Ce volume, comme l’idéologie définie par Althusser « a réponse à tout ». La présentation des résultats supposés n’a aucun sens ? C’est la faute des Coréens. Cas exceptionnel en anthropologie, c’est le terrain qui a tort ! Cela s’appelle « questionner tous les protocoles classiques ». Normal, ils ont tellement souffert de « pressions psychologiques ». De qui se moque-t-on ? L’important est de pouvoir s’autoriser à écrire « Nous arguons qu’il est possible de livrer du savoir sur la Corée du Nord et de la réflexion critique dans nos champs, de manière décalée, parfois provocatrice : avec des textes absurdes, un glossaire du terrain à Pyongyang, des extraits de nos journaux de terrain, la restitution des courriels très bizarres que nous échangeons en préparant les voyages, des confessions aussi.
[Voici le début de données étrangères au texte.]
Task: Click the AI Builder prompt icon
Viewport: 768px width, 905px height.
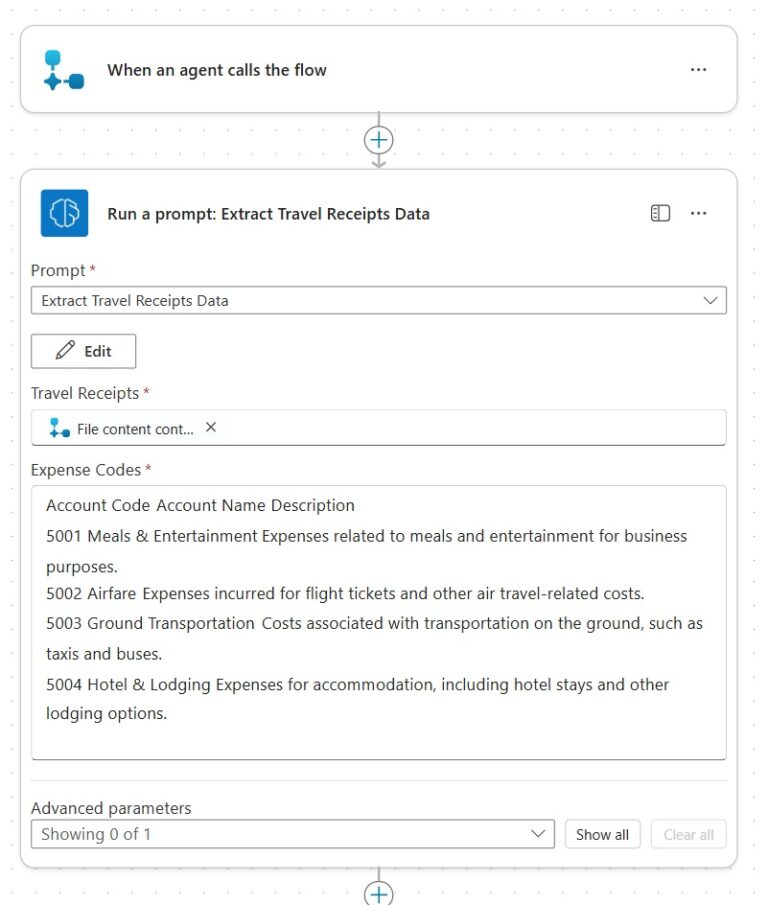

Enfin, en racontant nos déboires dans de petites bandes dessinées qui nous projettent dans le rôle des Candides de l’histoire. »


Donc ?

Passez votre chemin et lisez Koen de Ceuster** ou Philippe Pons*** (parmi les francophones). Ou bien inscrivez-vous à un voyagestangun.com, pour visiter des lieux que vous avez compétence à évaluer.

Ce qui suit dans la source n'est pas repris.